A demo for the eyes and ears.
10 years ago today, a small group of developers released something that was a bit of an oddity for PlayStation 3. It’s not a game as such, it’s more of an audio-visual experience. To celebrate .detuned‘s 10th anniversary, let’s take a retrospective look and see what it’s all about.
Developed by .theprodukkt, a subgroup of developers under the German umbrella demogroup Farbrausch, .detuned is somewhat of a cross between a bizarre screensaver and an interactive music visualiser.
The user is presented with a man wearing a suit sitting in a chair. However, he’s not at the office or somewhere prosaic, he’s on a planetoid in a turquoise universe with giant, floating cubes and dolphins orbiting around him. Oh, and the man’s not alone – he’s surrounded by glossy, stumpy beings. They all have cheeky smiles as if they can’t believe their luck. Yes, .detuned is quite surreal.
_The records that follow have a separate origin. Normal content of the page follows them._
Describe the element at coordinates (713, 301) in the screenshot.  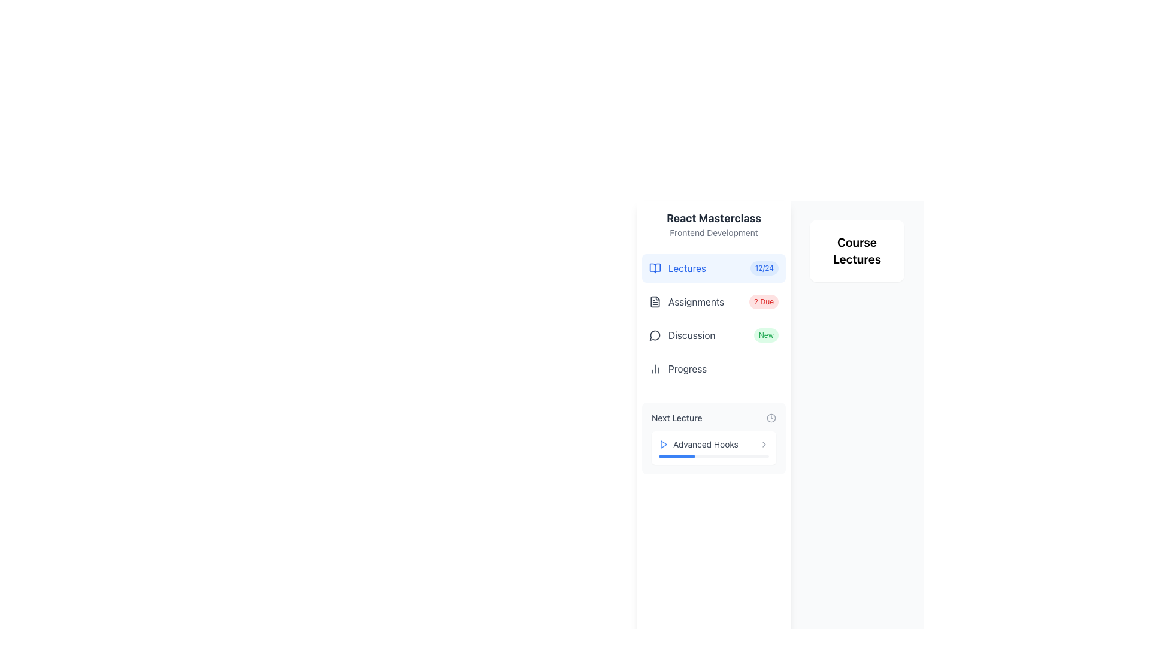
I see `the navigation button for the 'Assignments' section` at that location.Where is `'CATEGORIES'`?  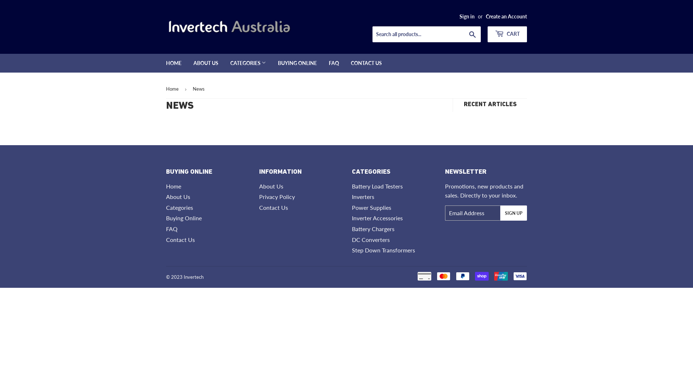 'CATEGORIES' is located at coordinates (224, 62). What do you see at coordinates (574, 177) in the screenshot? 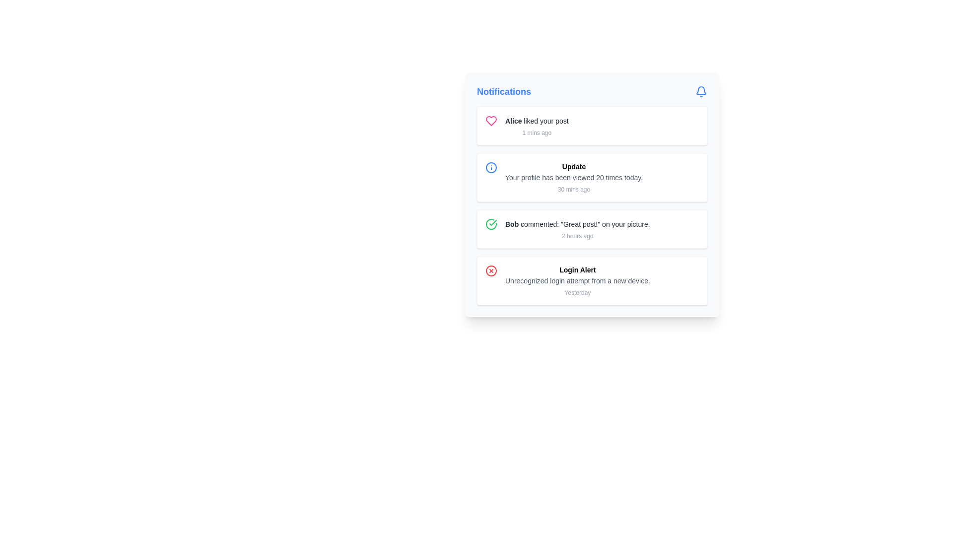
I see `the notification item that informs the user about recent profile views, located in the middle of the notification panel, specifically the second item in the list` at bounding box center [574, 177].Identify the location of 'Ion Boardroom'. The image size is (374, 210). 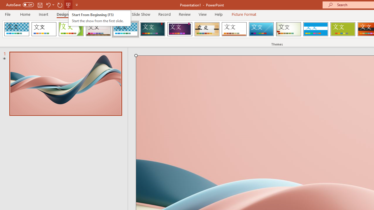
(179, 29).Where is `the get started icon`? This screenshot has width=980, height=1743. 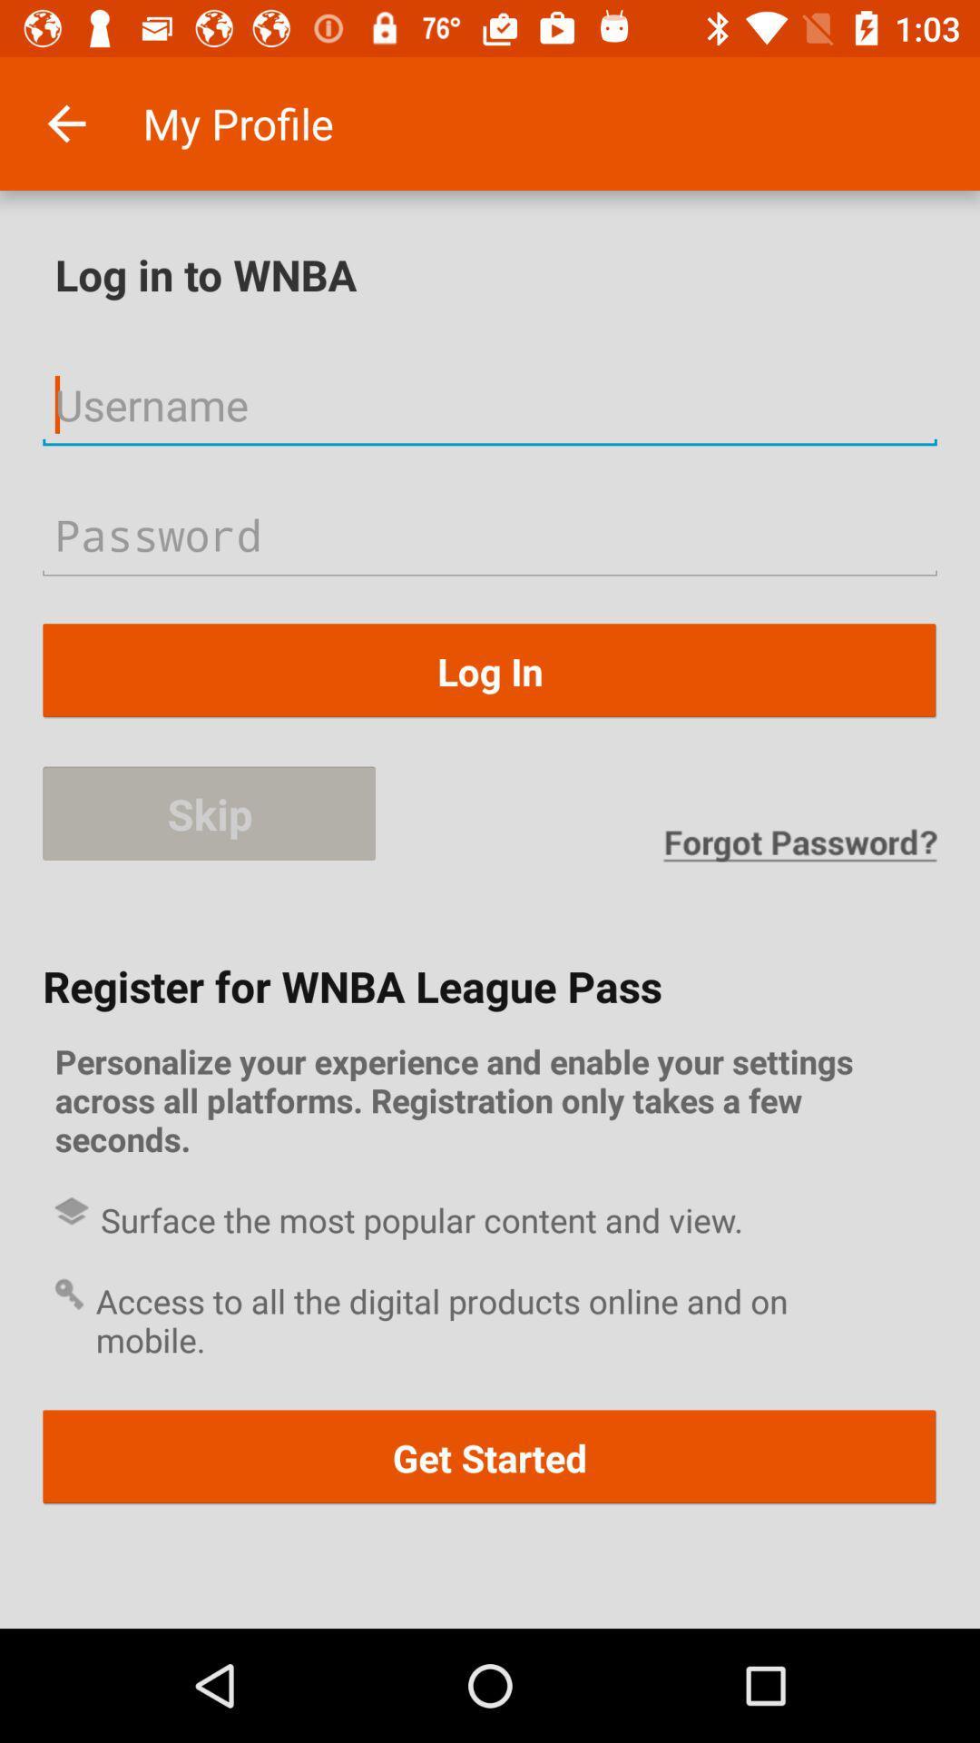 the get started icon is located at coordinates (490, 1457).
There are no objectives to this demo, although there are 17 modes to choose from. These will apply different effects to the man, causing him to transform and move in various ways and are adjustable by the user. Additional effects can also be controlled in real-time which include audio filters and animation scrubbing.
.detuned comes with a single default track, composed by demogroup member paniq. It’s a playful, electro beat featuring glitched vocals and complements the harmless and experimental mood of the demo.
Users are also able to load their own audio files from their PlayStation 3 console into .detuned with basic shuffle and repeat functions. This is perhaps one of the main appeals of the software – this feature effectively allows the user to customise the demo’s soundtrack.
Other than messing about with the man (for example, inflating his head like a balloon or making him dance in and around the chair), there’s not a lot else to do. After all, this is a tech demo. The developers implemented motion-sensing controls to allow for panning and tilting of the camera angle, while action buttons and triggers control different modes and effects – and that’s about it.
Experiencing this in 2019 very much feels like one is interacting with something from ten years ago, which in turn feels more like a throwback to something that would have been shown on music television in the early hours during the ’90s.
It didn’t take long to wonder if it was worth paying the small amount of money for this bite-sized experience. It’s a great snapshot of a bygone decade. Does that mean one would go recommending .detuned as a ‘must-play’? No, but it is worth experiencing, even if just for a few minutes.
That was a decision I made when I got the man prancing around to Norwegian drum and bass while his head was slowly distorting in a freaky, cartoonish way. Not your typical metric.
It’s a bit of a shame the demogroup didn’t take this experience of developing for Sony’s hardware and make a full game of some sort as a follow-up project, but perhaps they weren’t interested. As it stands, .detuned is short, simple, and unique. It’s something that belongs to a collector of oddities and deserves a try by those curious about experimental ideas. In aggregate it might not do much but it’s good for at least an inexpensive chuckle.